Ich wurde ein Jahr vor 1968 geboren. Als ich zehn Jahre alt war und im bayerischen Isartal auf das Gymnasium kam, erlebte ich das Echo der Studentenrevolte. An der Außenwand der Schule prangte monatelang das Graffito „Alle Macht den Schülern“. Im gleichen Jahr, 1977, erschütterte der „Deutsche Herbst“ die Republik mit der Ermordung des Arbeitgeberpräsidenten Hanns Martin Schleyer durch RAF-Terroristen und der Entführung einer Lufthansa-Maschine. Ulrich Wegener, Chef des GSG-9-Kommandos, das die Maschine spektakulär befreite, war für mich ein Held. In jenen Tagen begann ich auch, mir die Haare nach dem Vorbild von Bundeskanzler Helmut Schmidt zu scheiteln.
Peter Gauweiler mahnt im Gespräch mit der JF (siehe Seite 3 der aktuellen Ausgabe), bei der Abrechnung mit 1968 nicht „immer noch eins draufzusetzen“, statt die Feinderklärung zu verstärken, auch zu fragen, was gut an ’68 war. Zweifellos ist die monokausale Rückführung aller gesellschaftlichen Verfallserscheinungen – oder auch mancher begrüßenswerter Reformen – auf einige tausend radikalisierte Studenten unhistorisch. Tatsächlich rannten die 68er in vielen Fällen nur noch Türen ein, die bereits durch andere Prozesse sperrangelweit offen standen: So wurde die Veränderung der Sexualität Jahre zuvor durch die Antibabypille beschleunigt, und die überfällige Entkriminalisierung der Homosexualität lag ohnehin in der Luft.
Der aufklärerische Mythos gehört entzaubert
An 1968 machen wir einen kulturellen Umbruch fest, dem wir eine völlige Asymmetrie im politischen Meinungskampf verdanken, nach der die Linke per se das moralisch Gute und die Rechte das moralisch Böse verkörpert. Noch Mitte der sechziger Jahre war der antitotalitäre Konsens bestimmend, der eine Äquidistanz zu Kommunismus und Nationalsozialismus, Links- und Rechtsextremismus begründete. Ohne ’68 wäre die noch heute vorherrschende Verklärung linksextremer Gewalt zur Polit-Folklore nicht denkbar.

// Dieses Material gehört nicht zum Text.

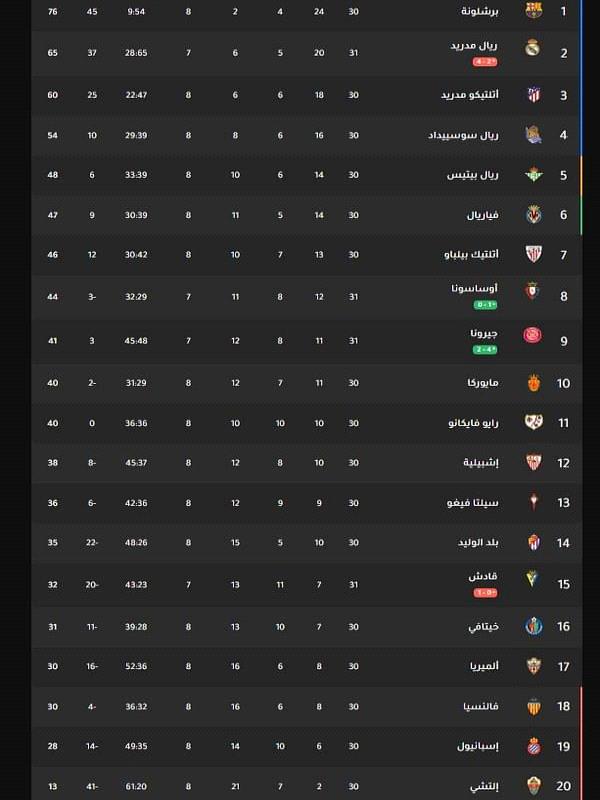
Task: Click the Atletico Madrid club crest
Action: point(534,94)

Der aufklärische Mythos von Liebe, Befreiung und Reform, der sich gnädig über die Revolte von ’68 legt und vor dem sich selbst der Springer-Verlag verneigt, der vor 50 Jahren Zielscheibe monatelanger brutaler Angriffe, Straßenschlachten war, er gehört entzaubert. Für viele Konservative war 1968 indes eine Initialzündung. Caspar von Schrenck-Notzing meinte, im Sinne von „Challenge and response“ habe es daraufhin zahlreiche Gegenreaktionen provoziert.
Karlheinz Weißmann, dessen Buch „Kulturbruch ’68“ den Anstoß für die in dieser Ausgabe startende Serie gibt, billigte den Achtundsechzigern zu, wenigstens mit einem recht gehabt zu haben: nämlich mit ihrer völligen Verachtung der politischen Feigheit des Bürgertums. Viele bürgerliche Institutionen, Parteien, Kirchen und Einzelpersönlichkeiten kapitulierten damals vor dem Ansturm. Vielleicht erleben wir aber gerade, daß das Pendel politisch nun zurückschlägt.